ですが、今はたくさんの治療法があり、臨床試験や先進医療を受けることができる時代です。今後は、遺伝子医療がもっと、がん治療に取り入れられると予想されます。そんな時、自分が受けたい治療が受けられない、受けたけれど効果が得られないなどの心の動揺も何度となく体験することにもなります。また、予想外の有蓋事象に戸惑うこともあると思います。そんな時、治療と併用して、緩和ケアを利用してもらうことも、一つの選択肢だと思います。

がん看護外来や、相談室、がん哲学外来などを利用することも、緩和ケアの一つの形だとも考えることができます。

■自分らしい人生を病とともに

生命を脅かす疾患の一つであるがん。女性にとって、乳がんは一番罹患率が高いがんの一つです。手術・抗がん剤・分子標的薬・放射線治療・ホルモン療法など、集学的治療を行うことで、治療のバリエーションもいろいろありますが、それでも手術ができない場合や、再発する可能性もあります。

病状の変化に心が揺らぎ、心が折れそうになるとき、「自分らしい生き方」について考えたくなった時、緩和ケアを活用してほしいと思います。

病気になることは、自分の存在価値が揺らぐことにもつながります。私も先天的に疾患があり、病気や障害を持って生きることの意味を考え続けています。

「なぜ、自分が」「どうして、悪いこともしていないのに」「私のせいで、医療費がかかる」など、様々な思いが心に沸き上がり、怒りや自己嫌悪、希望や諦めが心で葛藤することもあります。

ですが、今を生きる意味は必ずあり、病気になり外見上の変化が生じることや、病気になったことで周囲の見る目が変わったとしても、あなた自身の本質は、あなたが自分らしさを失わなければ、誰も傷つけることはできないと思います。

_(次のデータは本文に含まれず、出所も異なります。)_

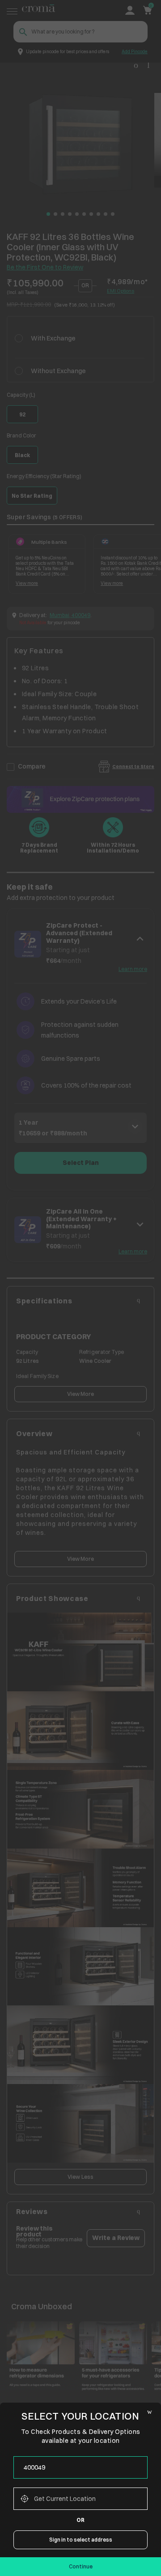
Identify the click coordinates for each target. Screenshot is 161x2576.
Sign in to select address (80, 2539)
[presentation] (80, 2467)
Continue (81, 2566)
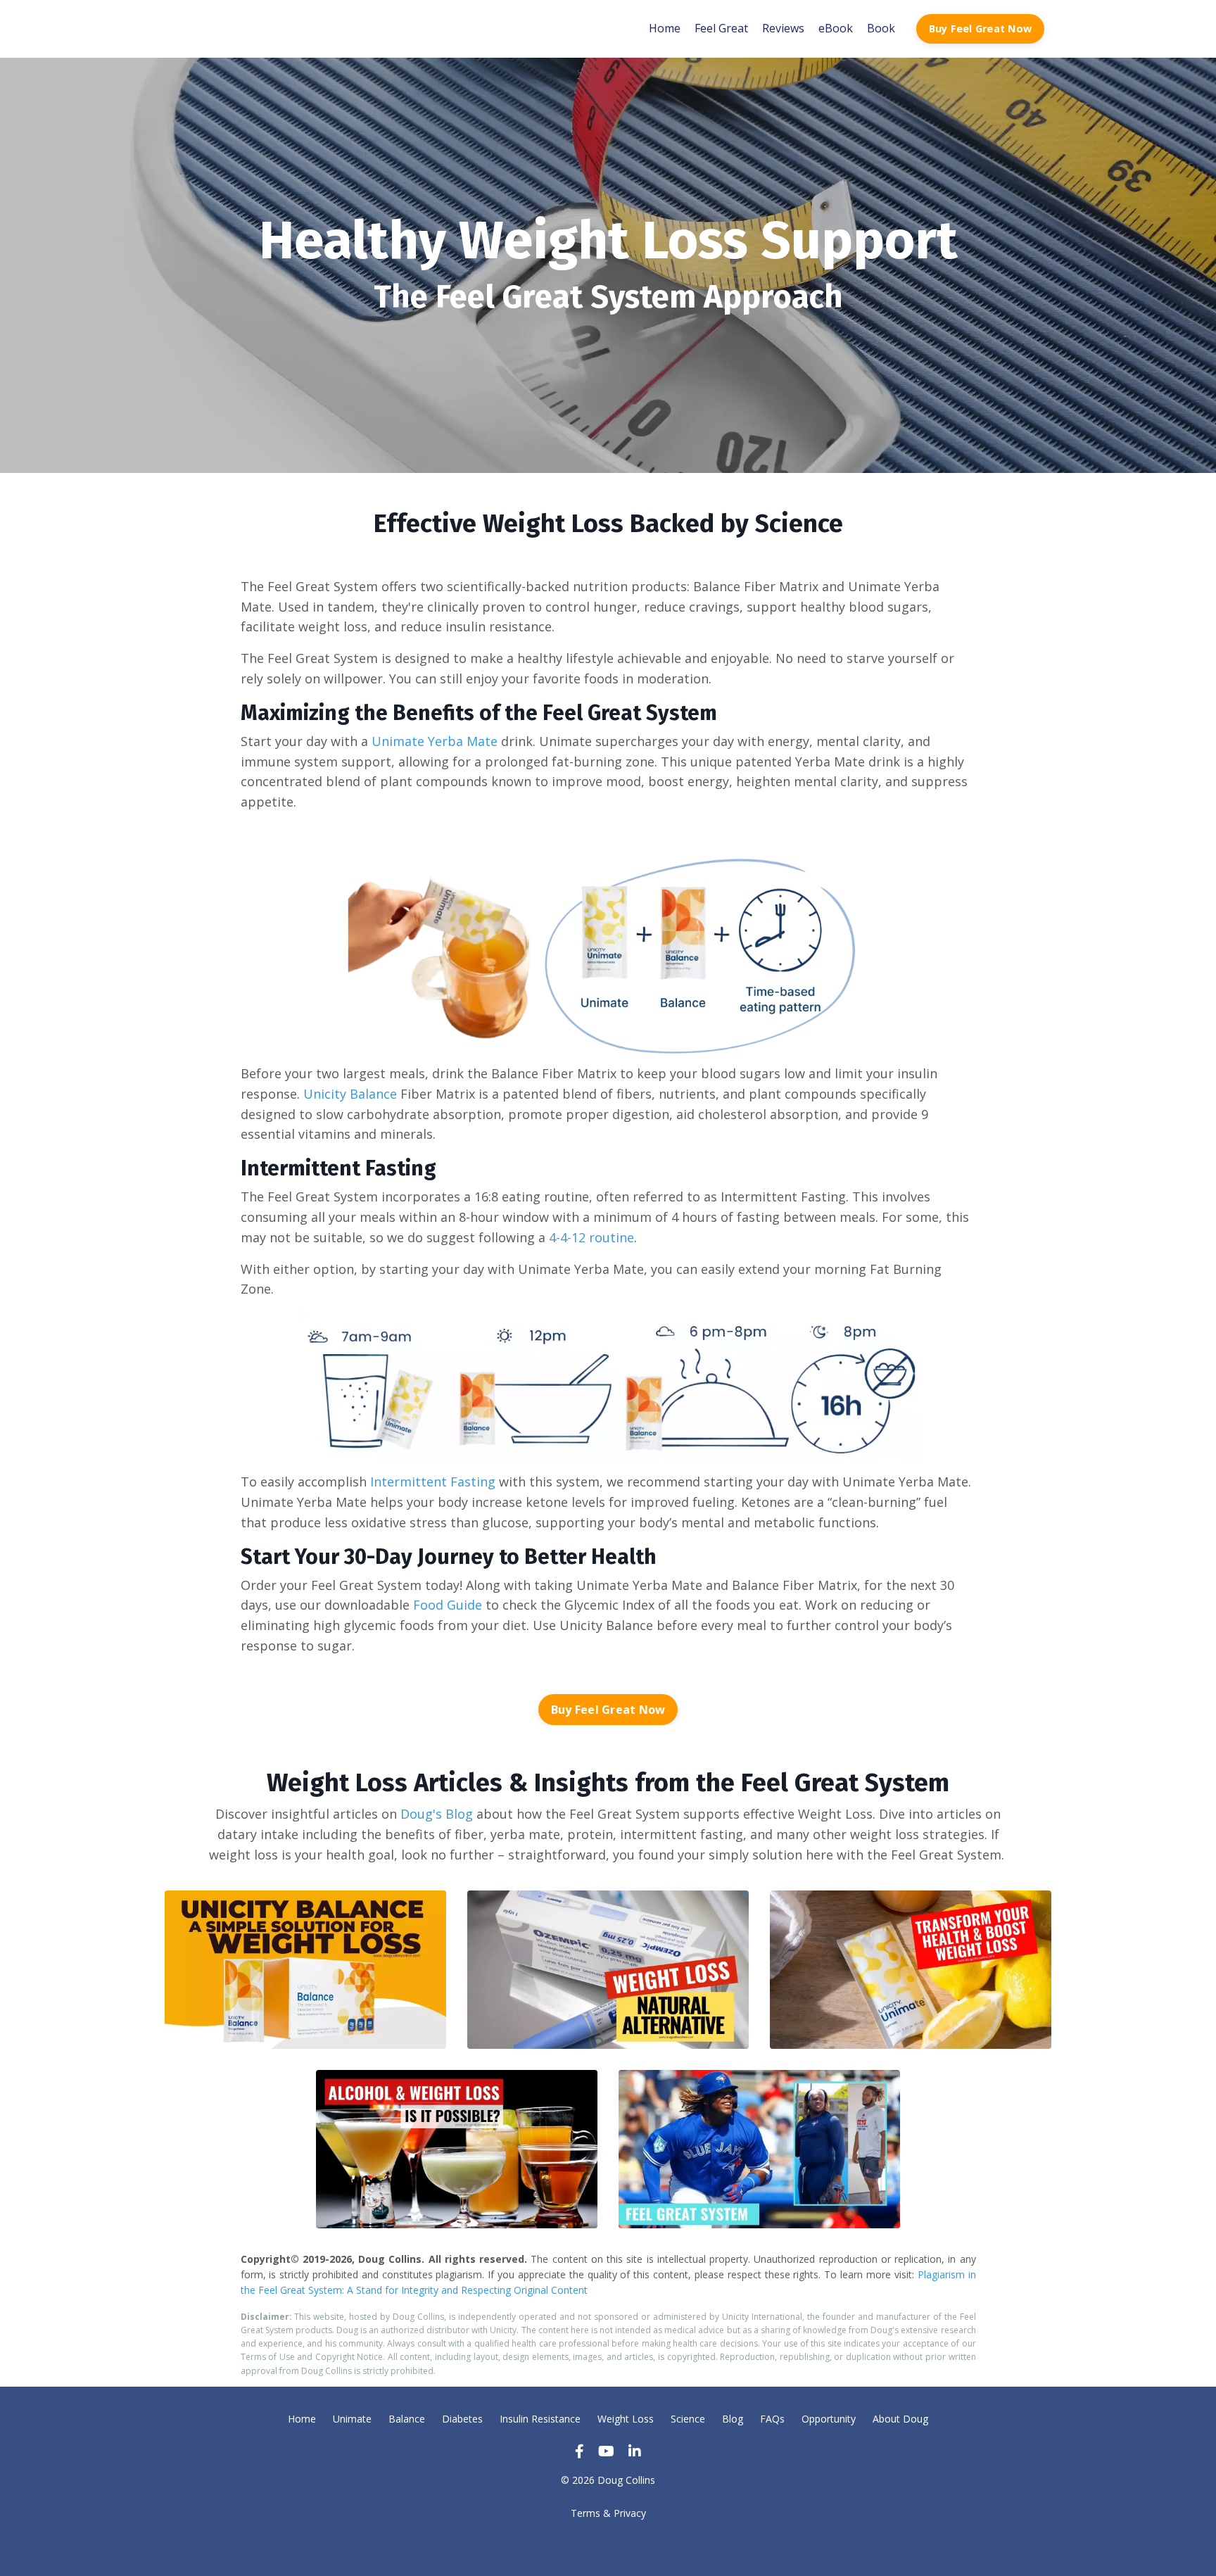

同時に、自分の未来が揺らぐ病気にかかったことで、これからの未来に対する準備をすることも考えて頂けたらと考えます。

例えば

〇自分がやっておきたいことは何か
〇自分が家族や社会に残しておきたいことは何か
〇自分は、どこで誰と、最期を迎えたいか

などを、家族や心許せる友人と話をしてほしいと思います。家族や友人に話すことがつらいという場合にも、緩和ケア外来やがん看護外来などを活用していただければと思います。

積極的治療を受けたい、それも一つの大切な選択です。また、治療を続けつつ、自分の時間を大切にしたい、それも一つの大切な選択です。その選択を行うまでのプロセルで、迷いや不安、苦痛を抱かせる症状を改善するために緩和ケアはあります。

まとめ

治療と緩和ケアは同時に受けることで、より治療が前向きに受けられると思います。緩和ケアという言葉に抵抗がある時でも、相談室や患者会、がん哲学外来など、患者さん自身の意思で心のケアを受けられる場所はいろいろあります。

今や、乳がん治療は10年ともいわれています。その長い年月を、自分だけで頑張ろうとせずに、できるだけ自分が居心地よいと感じる場所を増やしていただきたいと思います。